International

Dozens of diplomats walk out on Russian foreign minister’s speech

More than 100 diplomats from some 40 countries have walked out of a speech by Russian Foreign Minister Sergei Lavrov at the United Nations in Geneva as a protest against Russia’s invasion of Ukraine.

Tuesday’s boycott by envoys from the European Union, the United States, the United Kingdom, Japan and others left only a few diplomats in the room.

Those remaining at the Human Rights Council meeting included Russia’s ambassador to the UN in Geneva, Gennady Gatilov, who is a former deputy to Lavrov.

Envoys from Syria, China, and Venezuela also stayed.

Ukrainian Ambassador Yevheniia Filipenko, who led the walkout, thanked those who took part in the stunt.

“Thank you very much for this wonderful show of support to Ukrainians who are fighting for their independence,” she told the crowd gathered around a large Ukrainian flag outside the chamber.

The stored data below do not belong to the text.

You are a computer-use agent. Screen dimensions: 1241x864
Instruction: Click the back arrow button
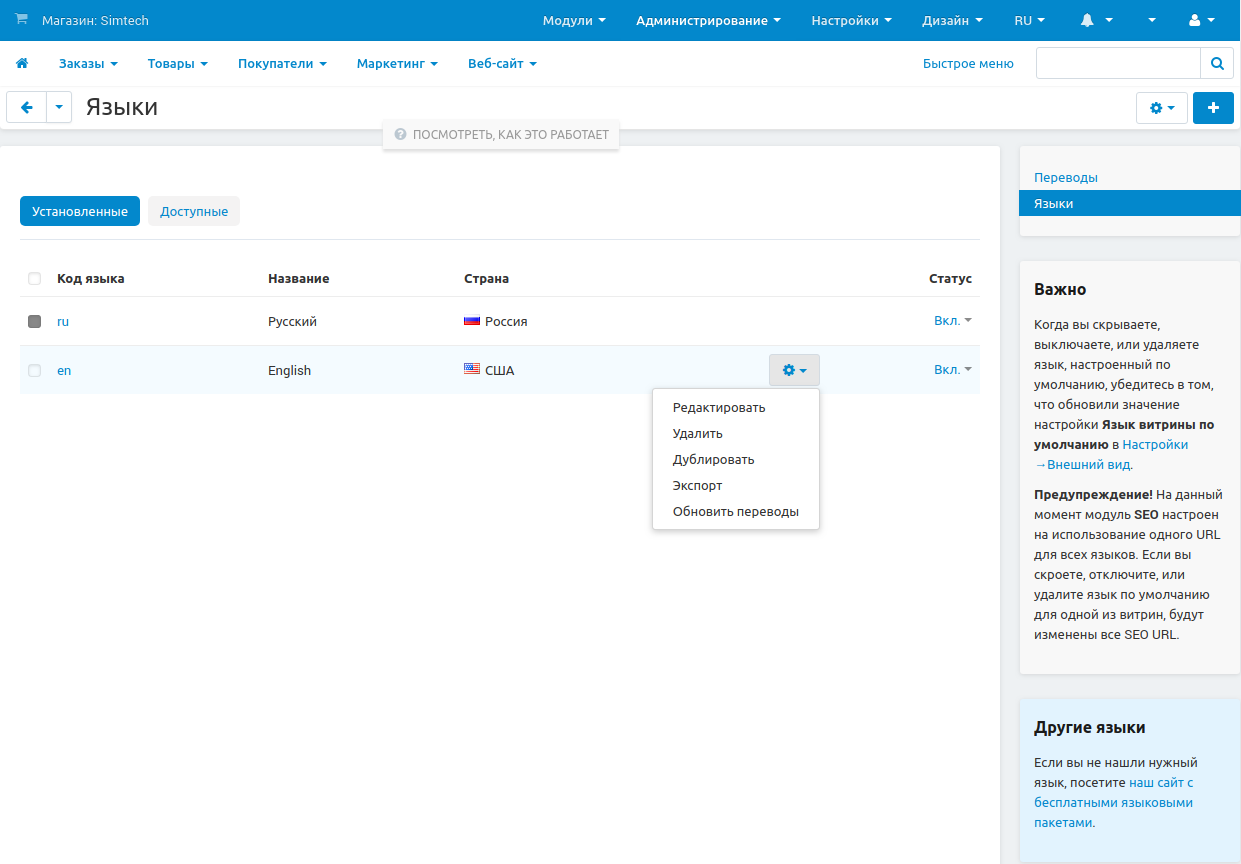tap(27, 108)
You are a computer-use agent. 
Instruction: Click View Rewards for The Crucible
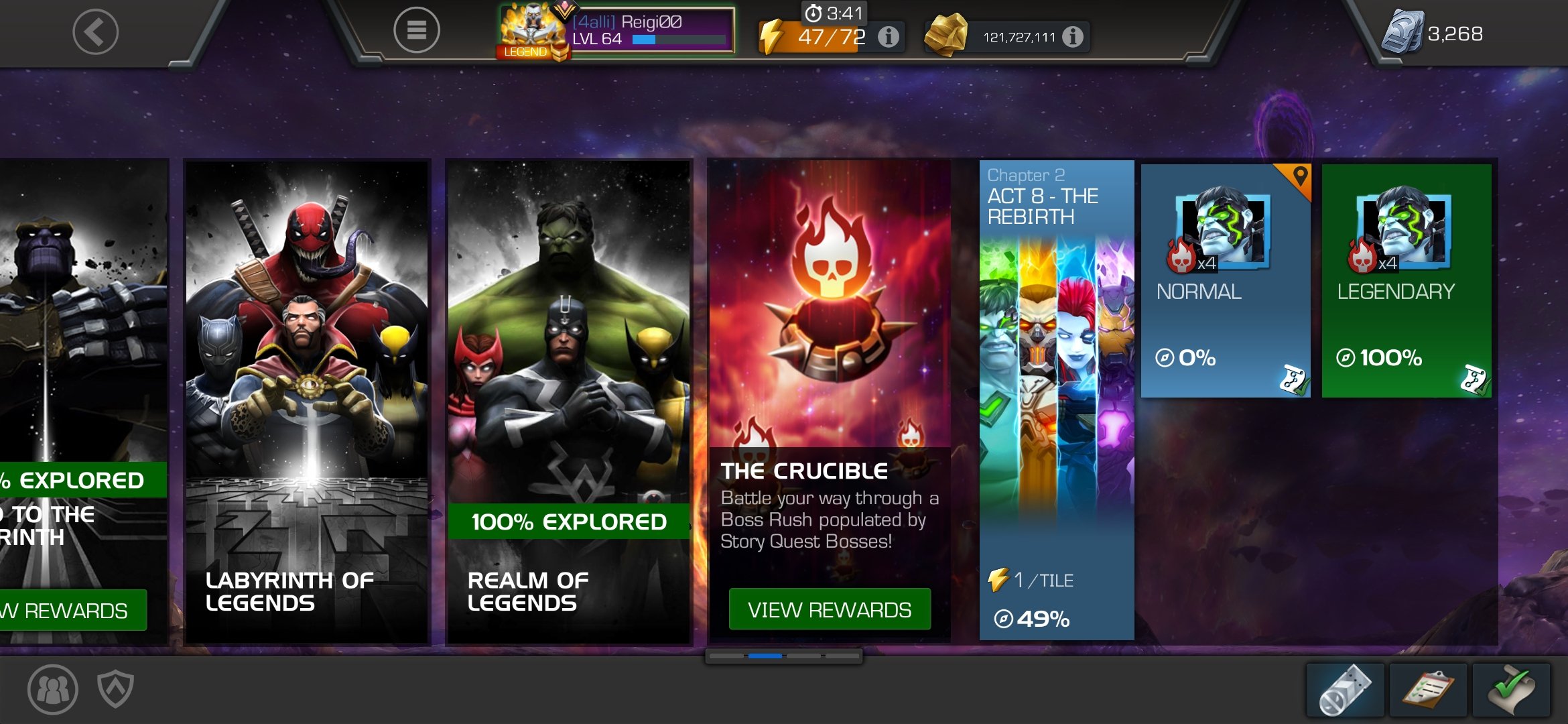[x=830, y=609]
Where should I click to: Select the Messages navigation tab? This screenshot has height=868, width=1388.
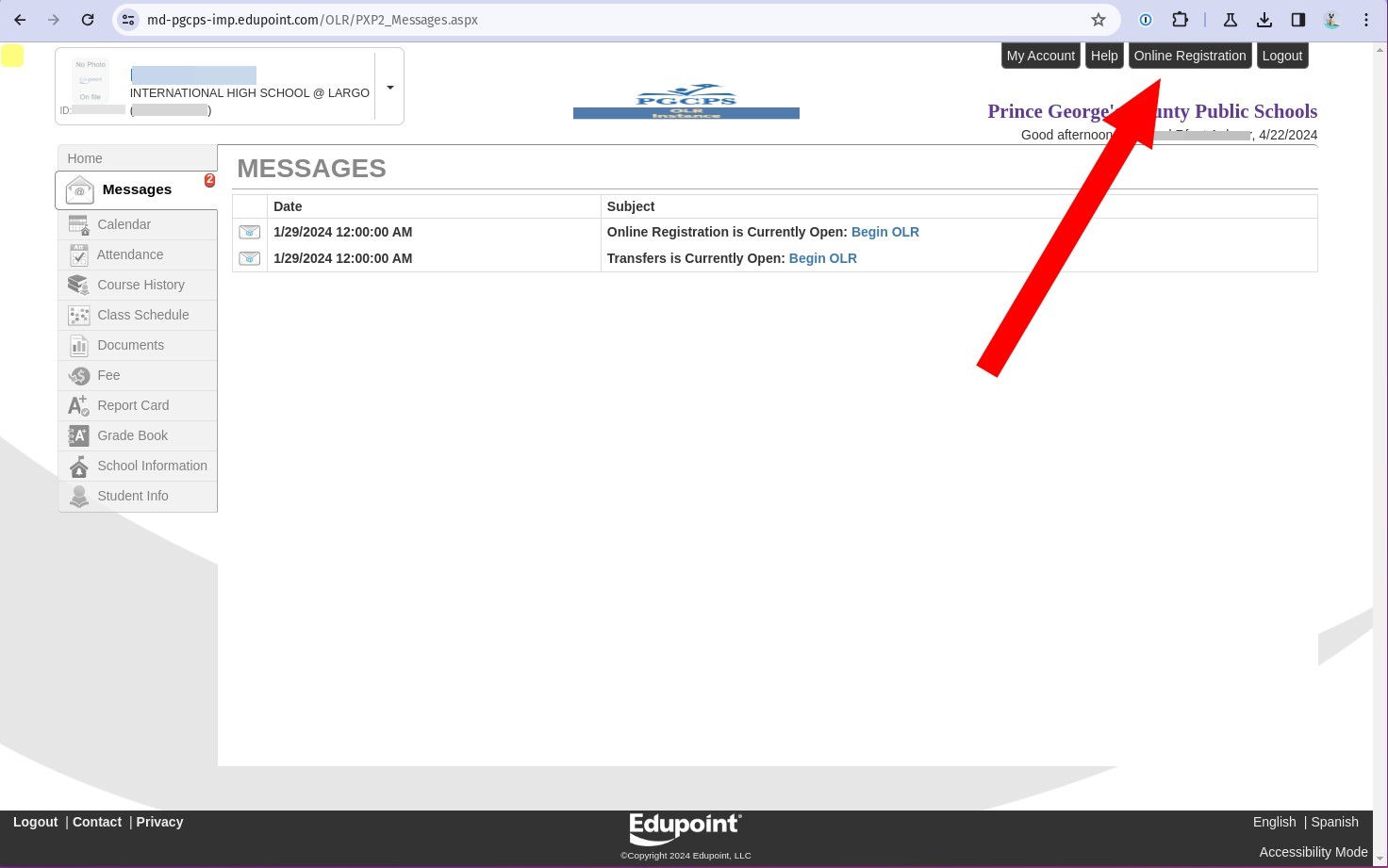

Lavrov was addressing the Human Rights Council remotely, after cancelling his visit because of the closure of European airspace to Russian aircraft.

In his speech, the Russian foreign minister justified his country’s attack on Ukraine by accusing the Ukrainian side of human rights violations against its Russian minority.

He also accused the EU of engaging in a “Russophobic frenzy” by supplying lethal weapons to Ukraine during Moscow’s military campaign that began last Thursday.

Moscow describes the invasion as a “special military operation” aimed at dislodging “neo-Nazis” ruling Ukraine.

Diplomats who walked out on Lavrov’s speech said the Human Rights Council “must not be misused as a platform for disinformation”.

“Foreign Minister Lavrov’s grotesque claims must be exposed for what they are: a cynical distortion of the facts,” said German ambassador Katharina Stasch.

Canadian Foreign Minister Melanie Joly called Lavrov’s version “false” and “so that’s why we wanted to show a very strong stance together”.

French Ambassador Jerome Bonnafont said “any invasion constitutes a violation of human rights” and “it is important that the Human Rights Council shows with this walkout that it is united with Ukraine and with the people of Ukraine”.

The walkout came less than an hour after diplomats all but emptied a nearby room at the UN’s European headquarters in Geneva when Lavrov’s video speech aired to the Conference on Disarmament, a body created in 1979 to try to stem the Cold War arms race.